(WHAT YOU NEED TO DO) Entries follow. Give back exactly the lines starting at the one containing "[Opens a widget" and ending at the one containing "이용약관·정책 (192, 2478)", and no other lines.

BEGIN

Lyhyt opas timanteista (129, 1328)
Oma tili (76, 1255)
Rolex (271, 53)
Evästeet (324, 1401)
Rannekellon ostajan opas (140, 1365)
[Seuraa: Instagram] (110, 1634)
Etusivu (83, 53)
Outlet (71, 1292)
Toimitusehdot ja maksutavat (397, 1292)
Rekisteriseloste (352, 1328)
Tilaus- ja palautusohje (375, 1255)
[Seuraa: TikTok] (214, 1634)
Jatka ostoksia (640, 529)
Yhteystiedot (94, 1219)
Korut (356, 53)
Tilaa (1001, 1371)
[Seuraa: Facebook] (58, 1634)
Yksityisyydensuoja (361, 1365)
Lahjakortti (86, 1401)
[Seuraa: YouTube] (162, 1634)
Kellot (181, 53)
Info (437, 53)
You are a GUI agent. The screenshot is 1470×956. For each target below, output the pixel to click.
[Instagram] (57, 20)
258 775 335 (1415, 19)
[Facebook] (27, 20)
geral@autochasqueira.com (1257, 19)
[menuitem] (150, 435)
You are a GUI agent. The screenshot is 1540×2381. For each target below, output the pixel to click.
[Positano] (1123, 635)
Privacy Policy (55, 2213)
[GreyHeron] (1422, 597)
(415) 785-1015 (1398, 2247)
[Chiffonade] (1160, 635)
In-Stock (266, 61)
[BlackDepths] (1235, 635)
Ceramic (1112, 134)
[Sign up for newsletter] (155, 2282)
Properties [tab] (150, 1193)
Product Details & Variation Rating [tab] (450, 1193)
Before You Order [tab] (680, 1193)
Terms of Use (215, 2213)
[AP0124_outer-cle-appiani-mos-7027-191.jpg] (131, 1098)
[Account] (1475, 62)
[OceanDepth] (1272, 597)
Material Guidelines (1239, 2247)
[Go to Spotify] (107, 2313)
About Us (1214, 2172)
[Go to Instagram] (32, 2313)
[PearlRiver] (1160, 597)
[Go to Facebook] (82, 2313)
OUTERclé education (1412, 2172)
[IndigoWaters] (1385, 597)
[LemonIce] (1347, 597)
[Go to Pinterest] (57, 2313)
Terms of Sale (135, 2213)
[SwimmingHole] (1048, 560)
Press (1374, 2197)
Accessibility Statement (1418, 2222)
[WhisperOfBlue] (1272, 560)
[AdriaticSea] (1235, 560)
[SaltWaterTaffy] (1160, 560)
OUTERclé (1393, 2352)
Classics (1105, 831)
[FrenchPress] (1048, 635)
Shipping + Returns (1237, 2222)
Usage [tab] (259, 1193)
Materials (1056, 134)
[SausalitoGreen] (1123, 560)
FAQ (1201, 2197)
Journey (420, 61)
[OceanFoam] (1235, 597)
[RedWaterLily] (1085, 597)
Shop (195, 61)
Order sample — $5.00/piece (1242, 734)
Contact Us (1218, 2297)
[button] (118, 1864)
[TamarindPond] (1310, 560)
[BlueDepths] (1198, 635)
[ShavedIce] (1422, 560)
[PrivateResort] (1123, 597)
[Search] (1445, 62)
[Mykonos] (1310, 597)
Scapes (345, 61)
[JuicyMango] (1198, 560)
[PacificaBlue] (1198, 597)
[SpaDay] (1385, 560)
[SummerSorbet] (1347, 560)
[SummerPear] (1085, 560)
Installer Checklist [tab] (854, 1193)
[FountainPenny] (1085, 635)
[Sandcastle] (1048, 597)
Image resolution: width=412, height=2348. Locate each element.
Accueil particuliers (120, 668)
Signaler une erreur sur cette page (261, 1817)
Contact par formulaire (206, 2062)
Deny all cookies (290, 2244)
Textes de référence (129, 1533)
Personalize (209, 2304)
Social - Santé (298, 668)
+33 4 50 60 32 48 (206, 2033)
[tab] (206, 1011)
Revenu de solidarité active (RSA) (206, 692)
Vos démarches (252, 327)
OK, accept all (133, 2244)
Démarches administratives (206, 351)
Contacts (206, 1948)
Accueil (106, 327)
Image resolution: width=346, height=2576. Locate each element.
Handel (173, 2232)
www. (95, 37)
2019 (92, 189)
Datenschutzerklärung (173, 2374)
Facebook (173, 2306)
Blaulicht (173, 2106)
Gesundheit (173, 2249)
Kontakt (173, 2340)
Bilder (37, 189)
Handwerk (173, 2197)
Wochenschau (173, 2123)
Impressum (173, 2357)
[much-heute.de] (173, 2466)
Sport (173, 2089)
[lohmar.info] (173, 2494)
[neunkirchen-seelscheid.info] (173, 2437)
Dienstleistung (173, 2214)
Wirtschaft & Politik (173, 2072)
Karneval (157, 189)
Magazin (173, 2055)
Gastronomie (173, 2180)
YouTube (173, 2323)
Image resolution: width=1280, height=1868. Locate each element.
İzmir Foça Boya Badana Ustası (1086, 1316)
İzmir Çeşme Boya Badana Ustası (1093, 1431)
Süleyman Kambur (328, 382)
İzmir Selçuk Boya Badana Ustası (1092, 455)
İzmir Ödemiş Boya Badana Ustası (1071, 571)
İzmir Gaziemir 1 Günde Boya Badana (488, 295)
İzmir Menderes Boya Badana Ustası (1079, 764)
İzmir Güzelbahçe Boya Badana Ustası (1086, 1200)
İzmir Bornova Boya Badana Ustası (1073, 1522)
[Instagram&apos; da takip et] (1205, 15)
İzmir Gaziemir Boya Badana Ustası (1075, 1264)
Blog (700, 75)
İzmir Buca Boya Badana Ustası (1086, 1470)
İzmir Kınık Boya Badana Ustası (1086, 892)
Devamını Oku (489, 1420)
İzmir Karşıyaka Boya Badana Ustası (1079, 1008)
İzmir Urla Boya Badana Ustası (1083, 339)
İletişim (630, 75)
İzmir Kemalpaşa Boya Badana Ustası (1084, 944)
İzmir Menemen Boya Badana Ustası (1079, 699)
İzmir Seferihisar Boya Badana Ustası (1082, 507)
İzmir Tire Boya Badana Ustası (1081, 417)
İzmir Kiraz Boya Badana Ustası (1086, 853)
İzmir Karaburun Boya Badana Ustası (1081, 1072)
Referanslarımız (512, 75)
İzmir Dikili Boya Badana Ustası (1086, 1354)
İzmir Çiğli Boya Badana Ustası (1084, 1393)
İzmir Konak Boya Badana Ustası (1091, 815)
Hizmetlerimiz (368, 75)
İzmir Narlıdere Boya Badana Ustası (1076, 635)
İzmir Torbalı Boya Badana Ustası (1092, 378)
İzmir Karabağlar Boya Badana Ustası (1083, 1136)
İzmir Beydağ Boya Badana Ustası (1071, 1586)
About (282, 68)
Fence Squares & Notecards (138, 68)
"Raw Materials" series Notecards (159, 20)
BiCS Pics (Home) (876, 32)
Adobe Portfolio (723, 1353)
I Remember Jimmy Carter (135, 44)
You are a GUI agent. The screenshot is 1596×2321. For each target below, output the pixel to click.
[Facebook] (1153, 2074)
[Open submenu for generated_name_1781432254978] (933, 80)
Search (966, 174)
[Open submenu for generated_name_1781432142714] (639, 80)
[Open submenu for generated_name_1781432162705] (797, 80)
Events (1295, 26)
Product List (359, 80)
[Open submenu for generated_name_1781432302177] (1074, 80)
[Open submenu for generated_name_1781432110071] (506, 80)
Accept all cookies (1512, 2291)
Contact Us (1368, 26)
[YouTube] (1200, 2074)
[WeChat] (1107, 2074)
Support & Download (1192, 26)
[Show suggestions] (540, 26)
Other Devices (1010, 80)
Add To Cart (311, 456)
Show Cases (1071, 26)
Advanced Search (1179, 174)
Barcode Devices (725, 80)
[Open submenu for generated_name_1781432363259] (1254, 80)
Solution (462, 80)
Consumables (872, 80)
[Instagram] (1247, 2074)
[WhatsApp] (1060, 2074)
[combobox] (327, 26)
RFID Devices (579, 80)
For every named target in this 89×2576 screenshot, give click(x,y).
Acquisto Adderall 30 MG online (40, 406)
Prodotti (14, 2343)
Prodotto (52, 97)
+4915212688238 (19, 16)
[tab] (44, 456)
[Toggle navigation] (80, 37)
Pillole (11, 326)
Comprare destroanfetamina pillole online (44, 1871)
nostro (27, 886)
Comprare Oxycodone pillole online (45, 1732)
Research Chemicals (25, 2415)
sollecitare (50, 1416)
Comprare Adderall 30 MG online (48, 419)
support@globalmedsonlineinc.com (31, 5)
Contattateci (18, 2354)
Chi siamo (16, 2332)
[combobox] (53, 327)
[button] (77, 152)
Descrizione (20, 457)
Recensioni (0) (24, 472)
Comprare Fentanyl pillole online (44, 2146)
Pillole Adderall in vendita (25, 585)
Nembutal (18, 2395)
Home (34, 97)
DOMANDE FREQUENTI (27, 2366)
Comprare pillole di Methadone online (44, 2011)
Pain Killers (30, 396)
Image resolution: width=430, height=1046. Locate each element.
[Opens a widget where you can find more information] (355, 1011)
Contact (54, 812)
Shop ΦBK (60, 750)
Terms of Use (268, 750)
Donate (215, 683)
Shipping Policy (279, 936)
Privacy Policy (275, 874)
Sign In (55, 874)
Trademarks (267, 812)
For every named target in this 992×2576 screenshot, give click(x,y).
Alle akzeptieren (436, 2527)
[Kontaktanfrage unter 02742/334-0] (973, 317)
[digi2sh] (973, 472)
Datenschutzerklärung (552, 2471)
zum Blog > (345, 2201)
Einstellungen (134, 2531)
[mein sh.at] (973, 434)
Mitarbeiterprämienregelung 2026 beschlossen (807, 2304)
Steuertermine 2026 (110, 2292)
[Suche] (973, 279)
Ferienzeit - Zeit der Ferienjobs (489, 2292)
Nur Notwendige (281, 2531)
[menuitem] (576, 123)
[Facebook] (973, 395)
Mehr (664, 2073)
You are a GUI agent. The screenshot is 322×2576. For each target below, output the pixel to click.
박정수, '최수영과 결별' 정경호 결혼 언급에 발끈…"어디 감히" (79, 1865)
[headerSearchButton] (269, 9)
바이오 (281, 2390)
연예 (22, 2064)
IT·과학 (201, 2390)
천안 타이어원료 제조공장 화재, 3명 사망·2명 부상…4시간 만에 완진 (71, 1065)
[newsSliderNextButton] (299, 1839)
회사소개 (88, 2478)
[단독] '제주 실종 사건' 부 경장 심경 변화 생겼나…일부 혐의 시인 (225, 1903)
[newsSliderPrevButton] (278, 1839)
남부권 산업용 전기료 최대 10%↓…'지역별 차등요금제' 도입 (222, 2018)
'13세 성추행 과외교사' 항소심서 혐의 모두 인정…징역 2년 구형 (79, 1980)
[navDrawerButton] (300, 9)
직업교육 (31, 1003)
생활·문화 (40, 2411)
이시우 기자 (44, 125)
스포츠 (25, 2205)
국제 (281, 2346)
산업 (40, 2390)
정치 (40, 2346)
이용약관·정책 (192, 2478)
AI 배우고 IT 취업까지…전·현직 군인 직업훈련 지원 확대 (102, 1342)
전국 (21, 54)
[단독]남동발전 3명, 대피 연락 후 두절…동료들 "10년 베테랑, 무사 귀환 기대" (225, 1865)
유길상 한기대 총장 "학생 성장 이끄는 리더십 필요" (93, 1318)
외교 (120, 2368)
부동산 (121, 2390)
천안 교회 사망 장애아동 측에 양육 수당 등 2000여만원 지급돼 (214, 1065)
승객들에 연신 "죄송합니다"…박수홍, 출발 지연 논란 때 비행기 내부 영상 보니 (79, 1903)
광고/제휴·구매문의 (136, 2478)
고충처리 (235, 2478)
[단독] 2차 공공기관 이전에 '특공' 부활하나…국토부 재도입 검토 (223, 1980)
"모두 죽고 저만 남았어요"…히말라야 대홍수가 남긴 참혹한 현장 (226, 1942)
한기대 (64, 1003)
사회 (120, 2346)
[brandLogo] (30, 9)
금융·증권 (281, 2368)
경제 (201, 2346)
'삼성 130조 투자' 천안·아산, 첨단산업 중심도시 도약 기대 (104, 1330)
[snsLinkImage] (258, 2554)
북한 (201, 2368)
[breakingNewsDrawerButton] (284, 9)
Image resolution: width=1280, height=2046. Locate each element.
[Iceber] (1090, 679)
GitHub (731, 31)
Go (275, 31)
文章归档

END

(SOLUTION TO THE PROBLEM)
[Opens a widget where you can find more information] (355, 1011)
Contact (54, 812)
Shop ΦBK (60, 750)
Terms of Use (268, 750)
Donate (215, 683)
Shipping Policy (279, 936)
Privacy Policy (275, 874)
Sign In (55, 874)
Trademarks (267, 812)
For every named target in this 992×2576 screenshot, give click(x,y).
Alle akzeptieren (436, 2527)
[Kontaktanfrage unter 02742/334-0] (973, 317)
[digi2sh] (973, 472)
Datenschutzerklärung (552, 2471)
zum Blog > (345, 2201)
Einstellungen (134, 2531)
[mein sh.at] (973, 434)
Mitarbeiterprämienregelung 2026 beschlossen (807, 2304)
Steuertermine 2026 (110, 2292)
[Suche] (973, 279)
Ferienzeit - Zeit der Ferienjobs (489, 2292)
Nur Notwendige (281, 2531)
[menuitem] (576, 123)
[Facebook] (973, 395)
Mehr (664, 2073)
You are a GUI agent. The screenshot is 322×2576. For each target below, output the pixel to click.
박정수, '최수영과 결별' 정경호 결혼 언급에 발끈…"어디 감히" (79, 1865)
[headerSearchButton] (269, 9)
바이오 (281, 2390)
연예 (22, 2064)
IT·과학 (201, 2390)
천안 타이어원료 제조공장 화재, 3명 사망·2명 부상…4시간 만에 완진 (71, 1065)
[newsSliderNextButton] (299, 1839)
회사소개 (88, 2478)
[단독] '제주 실종 사건' 부 경장 심경 변화 생겼나…일부 혐의 시인 (225, 1903)
[newsSliderPrevButton] (278, 1839)
남부권 산업용 전기료 최대 10%↓…'지역별 차등요금제' 도입 (222, 2018)
'13세 성추행 과외교사' 항소심서 혐의 모두 인정…징역 2년 구형 (79, 1980)
[navDrawerButton] (300, 9)
직업교육 (31, 1003)
생활·문화 (40, 2411)
이시우 기자 (44, 125)
스포츠 (25, 2205)
국제 (281, 2346)
산업 (40, 2390)
정치 (40, 2346)
이용약관·정책 (192, 2478)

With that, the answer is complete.